Accordi stracciati ed elezioni entro sei-nove mesi. Il giorno dopo il massacro dei manifestanti in Sudan, il generale Abdel Fattah al Burhan, capo del Consiglio militare di transizione (Tmc), aggiunge una spericolata mossa politica che sembra destinata ad aumentare tensione e confusione. Anche perché viene accompagnata da accuse simili a quelle che la controparte, l’ampia coalizione di associazioni e partiti politici denominata Forze per la libertà e il cambiamento (Fcc), è solita rivolgere ai militari: continuità con il vecchio regime, spirito contro-rivoluzionario, metodi anti democratici e addirittura disprezzo per i diritti umani.

Sono dichiarazioni che fanno a pugni con il bilancio dell’assalto contro i dimostranti inermi condotto all’alba di lunedì dalle Rapid Support Forces. Ieri si parlava di almeno 35 morti, tra i quali un bambino di otto anni.
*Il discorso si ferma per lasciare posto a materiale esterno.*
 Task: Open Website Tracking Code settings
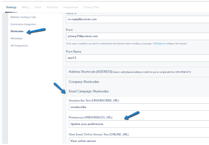23,17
Il Comitato centrale dei medici del Sudan (Ccsc), una delle componenti dell’Associazione dei professionisti sudanesi (Spa) che dal dicembre scorso – con il precipitare della crisi economica e la stretta sui diritti – guida la protesta, denuncia l’assedio da parte dei soldati agli ospedali della città in cui sono ricoverati i feriti, rendendo difficile anche aggiornare il reale numero delle vittime.
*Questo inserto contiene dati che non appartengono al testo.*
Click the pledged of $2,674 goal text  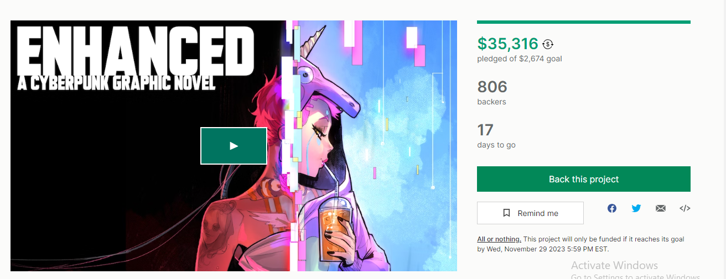[x=520, y=59]
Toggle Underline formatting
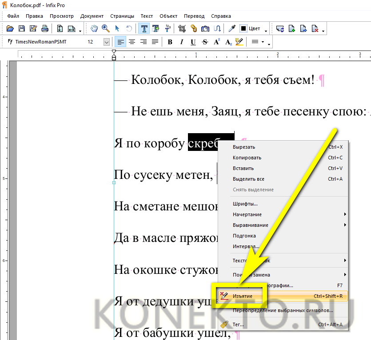The height and width of the screenshot is (340, 371). [x=193, y=42]
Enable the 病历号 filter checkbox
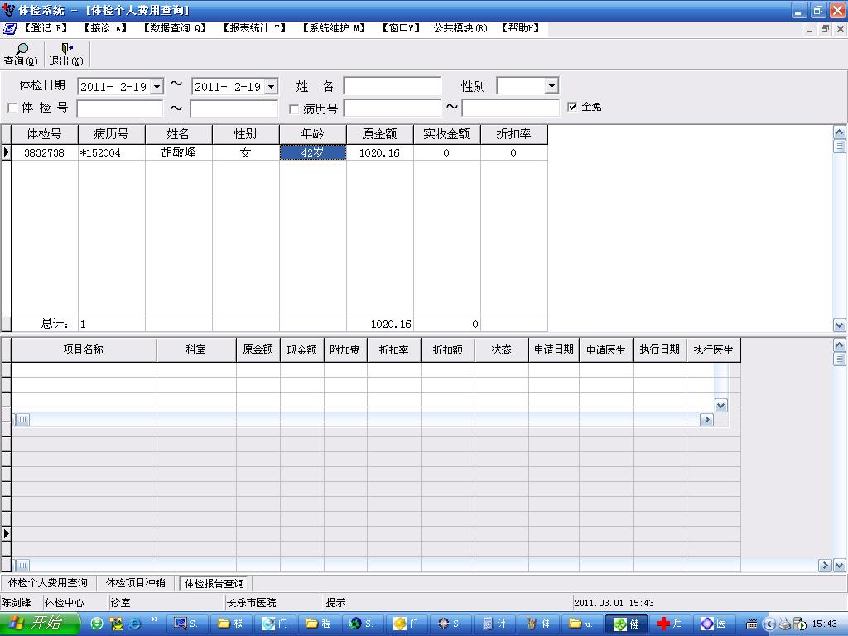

In più vengono confermate le numerose testimonianze già emerse lunedì, sui corpi gettati nel Nilo dai paramilitari che hanno condotto l’assalto. Il culmine della loro azione di forza sarebbe avvenuto proprio lungo Nile Street, non lontano dal luogo del sit-in permanente – spazzato via armi alla mano – in cui era stata trasformata la mobilitazione nazionale contro Omar al Bashir. E che neanche dopo l’arresto del presidente aveva smobilitato, essendo chiarissimo il tentativo dei generali del Tmc di mantenere la presa sul potere in vista di una lunga transizione.
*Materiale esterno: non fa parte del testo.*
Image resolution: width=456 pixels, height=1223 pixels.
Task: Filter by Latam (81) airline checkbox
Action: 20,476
Gli «accordi» che ora i militari hanno deciso di cestinare sono quelli riguardanti la composizione di un Congresso provvisorio, ma su chi avrebbe effettivamente controllato il potere esecutivo da qui alle elezioni, ipotizzate fra due-tre anni, l’intesa era ancora lontana. I generali reclamavano un ruolo decisamente da protagonisti, mentre le Fcc – sostenute dalla piazza – insistevano sul trasferimento del governo in mani civili. Ora che il muro contro muro ha avuto un ulteriore sigillo di sangue, la rottura è completa.

In risposta alle misure annunciate da al Burhan c’è l’invito a una «disobbedienza civile totale» rivolto alla popolazione e c’è la proclamazione dell’ennesimo sciopero generale. «Sui leader e i membri del Consiglio militare di transizione – recita un comunicato delle Fcc – ricade la responsabilità criminale per il sangue che è stato versato dall’11 aprile (data d’insediamento della giunta, ndr). Lavoreremo affinché con la vittoria della rivoluzione sudanese possano essere giudicati in modo imparziale».

Sembra andare nella direzione opposta il nuovo colpo di mano dei militari, che possono ancora contare sull’appoggio dell’Arabia saudita ma non su quello degli Stati uniti.